EXERCISE GOAL:
Reproduce verbatim the data below, from the line containing "Click the location" down to the line containing "coord(60,362)", with both of those lines included.

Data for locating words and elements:
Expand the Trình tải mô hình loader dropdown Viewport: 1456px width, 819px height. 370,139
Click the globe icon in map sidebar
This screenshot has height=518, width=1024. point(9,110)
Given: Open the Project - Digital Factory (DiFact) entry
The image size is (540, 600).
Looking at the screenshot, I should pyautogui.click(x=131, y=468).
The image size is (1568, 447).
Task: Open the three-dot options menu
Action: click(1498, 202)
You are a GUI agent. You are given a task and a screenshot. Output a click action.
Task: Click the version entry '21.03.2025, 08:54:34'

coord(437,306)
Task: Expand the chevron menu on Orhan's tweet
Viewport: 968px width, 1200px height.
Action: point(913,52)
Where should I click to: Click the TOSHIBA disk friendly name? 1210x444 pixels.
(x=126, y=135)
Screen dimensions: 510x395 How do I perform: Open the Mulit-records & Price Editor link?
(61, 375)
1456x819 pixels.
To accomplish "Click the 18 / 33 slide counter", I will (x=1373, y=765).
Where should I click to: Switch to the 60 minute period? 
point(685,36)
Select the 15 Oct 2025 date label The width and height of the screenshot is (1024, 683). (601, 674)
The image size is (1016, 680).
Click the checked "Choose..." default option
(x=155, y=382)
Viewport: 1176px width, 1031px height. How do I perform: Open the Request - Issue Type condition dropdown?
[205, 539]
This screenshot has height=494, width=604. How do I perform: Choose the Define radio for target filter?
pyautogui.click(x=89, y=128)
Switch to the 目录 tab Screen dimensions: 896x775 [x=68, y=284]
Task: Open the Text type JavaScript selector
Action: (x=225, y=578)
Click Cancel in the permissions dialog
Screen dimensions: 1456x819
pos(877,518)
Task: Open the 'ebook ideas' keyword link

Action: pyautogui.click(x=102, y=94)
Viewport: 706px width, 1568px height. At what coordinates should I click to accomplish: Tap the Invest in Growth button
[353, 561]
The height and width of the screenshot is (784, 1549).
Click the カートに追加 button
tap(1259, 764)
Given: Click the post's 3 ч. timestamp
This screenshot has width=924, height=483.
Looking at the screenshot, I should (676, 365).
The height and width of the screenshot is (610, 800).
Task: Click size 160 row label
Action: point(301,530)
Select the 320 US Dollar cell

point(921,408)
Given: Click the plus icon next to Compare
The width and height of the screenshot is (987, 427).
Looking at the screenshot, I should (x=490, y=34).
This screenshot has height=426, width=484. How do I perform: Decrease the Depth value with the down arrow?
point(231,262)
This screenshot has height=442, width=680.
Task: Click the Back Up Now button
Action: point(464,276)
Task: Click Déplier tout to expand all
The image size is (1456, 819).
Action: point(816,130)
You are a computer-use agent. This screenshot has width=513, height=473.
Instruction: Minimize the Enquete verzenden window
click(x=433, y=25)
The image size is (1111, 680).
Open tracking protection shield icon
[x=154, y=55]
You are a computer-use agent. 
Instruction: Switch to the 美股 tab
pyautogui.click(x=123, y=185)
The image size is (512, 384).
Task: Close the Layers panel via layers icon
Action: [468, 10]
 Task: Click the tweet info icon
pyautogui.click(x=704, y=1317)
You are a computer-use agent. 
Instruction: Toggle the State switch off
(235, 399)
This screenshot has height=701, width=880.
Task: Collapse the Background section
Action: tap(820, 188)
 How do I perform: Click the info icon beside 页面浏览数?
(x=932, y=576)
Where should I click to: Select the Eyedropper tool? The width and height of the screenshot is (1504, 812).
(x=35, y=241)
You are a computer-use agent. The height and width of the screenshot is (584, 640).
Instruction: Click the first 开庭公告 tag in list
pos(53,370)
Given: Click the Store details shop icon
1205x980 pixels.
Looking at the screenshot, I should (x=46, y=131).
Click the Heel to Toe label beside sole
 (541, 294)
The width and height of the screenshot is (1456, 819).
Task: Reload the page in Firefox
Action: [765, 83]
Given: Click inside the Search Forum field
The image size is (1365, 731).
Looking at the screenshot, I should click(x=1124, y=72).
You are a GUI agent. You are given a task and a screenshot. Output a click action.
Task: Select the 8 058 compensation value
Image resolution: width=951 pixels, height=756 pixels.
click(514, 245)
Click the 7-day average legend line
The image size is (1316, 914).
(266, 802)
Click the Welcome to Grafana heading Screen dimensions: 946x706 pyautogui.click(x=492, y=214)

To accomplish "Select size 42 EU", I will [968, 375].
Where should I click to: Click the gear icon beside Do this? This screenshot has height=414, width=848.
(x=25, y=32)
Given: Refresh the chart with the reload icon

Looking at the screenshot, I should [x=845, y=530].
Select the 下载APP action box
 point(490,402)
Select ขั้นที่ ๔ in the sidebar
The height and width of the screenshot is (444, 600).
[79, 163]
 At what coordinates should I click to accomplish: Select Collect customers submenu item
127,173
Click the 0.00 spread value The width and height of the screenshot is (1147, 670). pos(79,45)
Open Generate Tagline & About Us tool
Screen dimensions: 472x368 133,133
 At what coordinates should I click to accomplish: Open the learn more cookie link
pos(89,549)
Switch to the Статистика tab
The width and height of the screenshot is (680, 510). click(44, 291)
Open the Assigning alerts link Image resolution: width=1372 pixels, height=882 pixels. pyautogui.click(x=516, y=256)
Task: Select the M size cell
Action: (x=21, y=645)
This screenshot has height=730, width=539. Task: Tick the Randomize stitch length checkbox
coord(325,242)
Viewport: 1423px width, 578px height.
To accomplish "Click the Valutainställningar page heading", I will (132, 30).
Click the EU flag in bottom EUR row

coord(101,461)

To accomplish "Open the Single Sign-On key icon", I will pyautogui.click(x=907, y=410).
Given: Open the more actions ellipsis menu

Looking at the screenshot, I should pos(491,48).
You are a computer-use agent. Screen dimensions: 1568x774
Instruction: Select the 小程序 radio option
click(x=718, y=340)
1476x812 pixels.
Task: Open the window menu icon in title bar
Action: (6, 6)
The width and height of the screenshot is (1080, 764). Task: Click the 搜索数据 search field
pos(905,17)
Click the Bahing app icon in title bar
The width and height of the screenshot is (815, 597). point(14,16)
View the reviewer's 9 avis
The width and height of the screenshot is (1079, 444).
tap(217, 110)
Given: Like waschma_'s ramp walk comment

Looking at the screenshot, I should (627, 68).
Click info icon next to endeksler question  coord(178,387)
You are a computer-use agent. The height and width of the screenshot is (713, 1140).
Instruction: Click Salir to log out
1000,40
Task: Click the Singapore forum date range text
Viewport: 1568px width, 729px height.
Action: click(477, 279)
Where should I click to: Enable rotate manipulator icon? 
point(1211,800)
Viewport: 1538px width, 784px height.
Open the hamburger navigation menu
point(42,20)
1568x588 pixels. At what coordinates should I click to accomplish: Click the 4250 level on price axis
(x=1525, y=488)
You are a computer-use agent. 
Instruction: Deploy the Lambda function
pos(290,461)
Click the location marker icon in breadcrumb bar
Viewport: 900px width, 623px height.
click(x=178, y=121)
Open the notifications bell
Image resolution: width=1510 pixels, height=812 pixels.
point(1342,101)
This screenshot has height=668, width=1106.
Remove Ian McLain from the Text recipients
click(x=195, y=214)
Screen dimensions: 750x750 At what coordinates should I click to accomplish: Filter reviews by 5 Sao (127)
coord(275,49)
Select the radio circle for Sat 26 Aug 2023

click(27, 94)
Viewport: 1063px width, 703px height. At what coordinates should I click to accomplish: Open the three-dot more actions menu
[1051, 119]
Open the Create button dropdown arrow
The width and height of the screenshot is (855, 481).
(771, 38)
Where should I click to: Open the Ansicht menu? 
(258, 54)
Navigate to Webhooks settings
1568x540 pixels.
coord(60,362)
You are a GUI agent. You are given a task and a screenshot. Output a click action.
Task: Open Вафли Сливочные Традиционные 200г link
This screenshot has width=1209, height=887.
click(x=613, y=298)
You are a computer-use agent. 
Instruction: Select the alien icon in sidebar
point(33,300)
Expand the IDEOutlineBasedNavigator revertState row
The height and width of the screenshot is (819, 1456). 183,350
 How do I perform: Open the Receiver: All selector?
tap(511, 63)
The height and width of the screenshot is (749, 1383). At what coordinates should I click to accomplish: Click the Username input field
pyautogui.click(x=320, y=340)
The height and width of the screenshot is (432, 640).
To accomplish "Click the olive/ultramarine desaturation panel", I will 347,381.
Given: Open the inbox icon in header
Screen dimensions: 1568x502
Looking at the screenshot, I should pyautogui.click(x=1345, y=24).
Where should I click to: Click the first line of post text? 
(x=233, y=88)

FINISHED TASK:
Click the location marker icon in breadcrumb bar
Viewport: 900px width, 623px height.
click(x=178, y=121)
Open the notifications bell
Image resolution: width=1510 pixels, height=812 pixels.
point(1342,101)
This screenshot has height=668, width=1106.
Remove Ian McLain from the Text recipients
click(x=195, y=214)
Screen dimensions: 750x750 At what coordinates should I click to accomplish: Filter reviews by 5 Sao (127)
coord(275,49)
Select the radio circle for Sat 26 Aug 2023

click(27, 94)
Viewport: 1063px width, 703px height. At what coordinates should I click to accomplish: Open the three-dot more actions menu
[1051, 119]
Open the Create button dropdown arrow
The width and height of the screenshot is (855, 481).
(771, 38)
Where should I click to: Open the Ansicht menu? 
(258, 54)
Navigate to Webhooks settings
1568x540 pixels.
coord(60,362)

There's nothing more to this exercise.